Friday, March 29, 2024

Top 5 This Week

Related Posts

Course Aims To Produce Culinary Stars Of The Future

YOUNG people who want to learn how to cook could become Michelin-star chefs if they enrol on The Royal Academy of Culinary Arts (RACA) course at The City of Liverpool College.

The course will give students aged between 16 and 19 an exclusive insight into premier chef training in Europe while working alongside top professionals from the finest restaurants and hotels in the North West.

All the trainees will receive industry-respected qualifications and sit the RACA final exam on completion of the course, which begins in September.

If successful, the chefs will be awarded the coveted Royal Academy of Culinary Arts Diploma and become Graduates of the RACA.

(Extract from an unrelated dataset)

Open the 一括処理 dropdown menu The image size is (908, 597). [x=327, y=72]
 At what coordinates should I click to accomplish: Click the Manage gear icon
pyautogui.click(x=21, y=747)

The City of Liverpool College is the first college in the North West and only the third outside of London and the south to be hand-picked to deliver the course.

The RACA apprenticeship at the college launched in September last year and the first apprentices have already achieved NVQ Level Two in Professional Cookery.

A total of 16 places are being offered for the new day-release programme, which is run by the college’s Executive Chef Ian Jaundoo FCGC and The Art School’s Chef Patron and RACA Fellow Paul Askew.

During the apprenticeship, the young chefs will attend The City of Liverpool College each week for a day of formal training, practical work, culinary theory and assessments.

The curriculum is cutting-edge and combines culinary traditions with modern developments and an internationally-informed knowledge.

The apprentices will also benefit from an unrivalled enrichment programme including demonstrations by leading chefs, “stages” at top restaurants and field trips to food producers.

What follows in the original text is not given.